WHAT YOU ARE ASKED TO DO:
An exact copy of all records is expected, minus the images.

(Beginning of AVAILABLE DATA)

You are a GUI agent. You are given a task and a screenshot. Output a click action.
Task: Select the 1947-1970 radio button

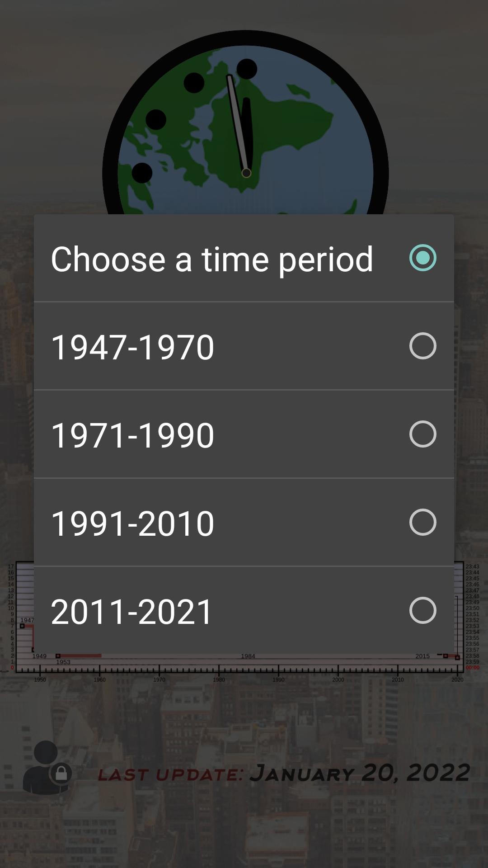pos(422,346)
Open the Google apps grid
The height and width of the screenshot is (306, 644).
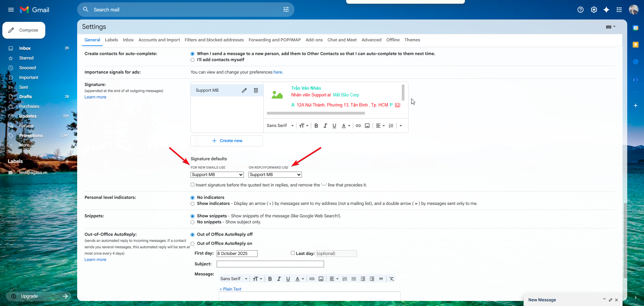coord(619,10)
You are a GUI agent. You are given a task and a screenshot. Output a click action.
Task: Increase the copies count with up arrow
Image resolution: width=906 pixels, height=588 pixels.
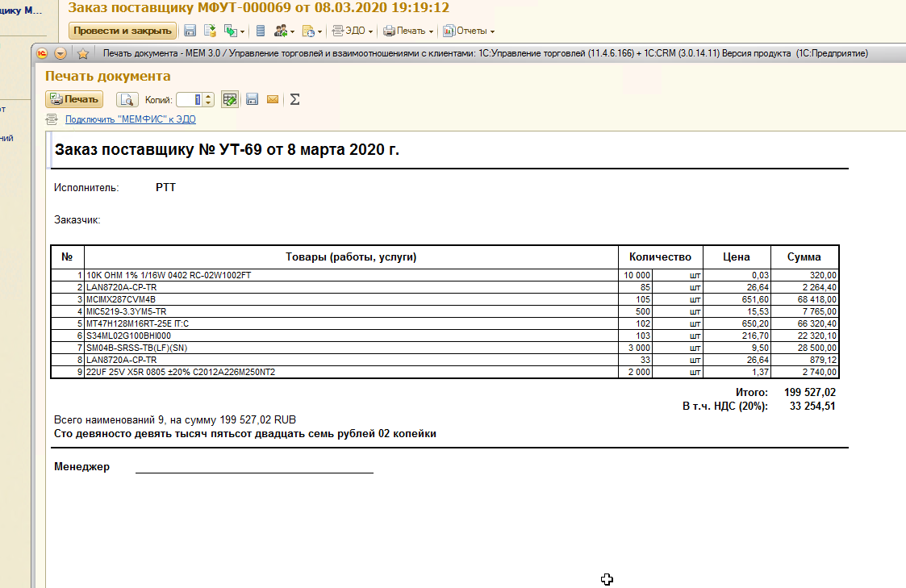pos(208,96)
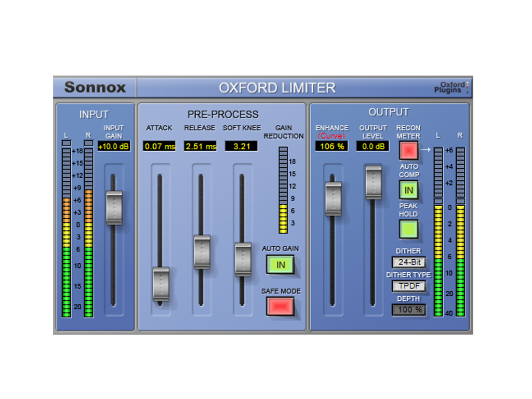The height and width of the screenshot is (399, 532).
Task: Reset the input L clip indicator
Action: coord(66,143)
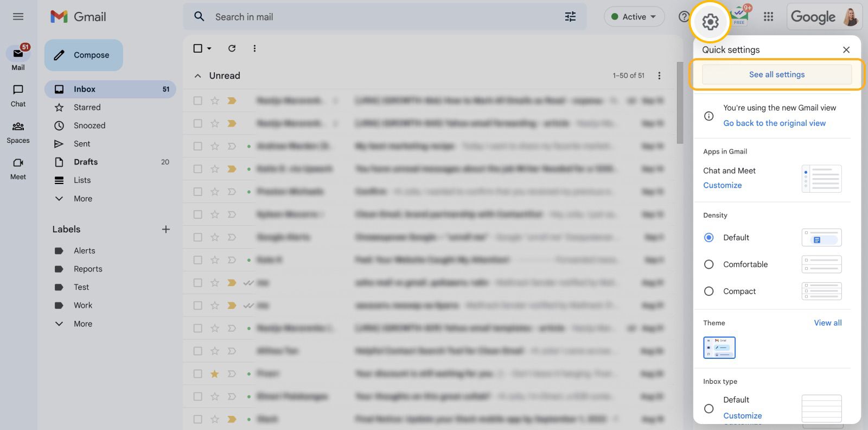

(End of AVAILABLE DATA)

ANSWER BELOW:
You are a GUI agent. You are given a task and a screenshot. Output a click action.
Task: Select the 1947-1970 radio button

pos(422,346)
Open the Google apps grid
The height and width of the screenshot is (306, 644).
coord(619,10)
You are a GUI agent. You are given a task and a screenshot. Output a click action.
Task: Increase the copies count with up arrow
Image resolution: width=906 pixels, height=588 pixels.
pos(208,96)
The height and width of the screenshot is (399, 532).
Task: Reset the input L clip indicator
Action: coord(66,143)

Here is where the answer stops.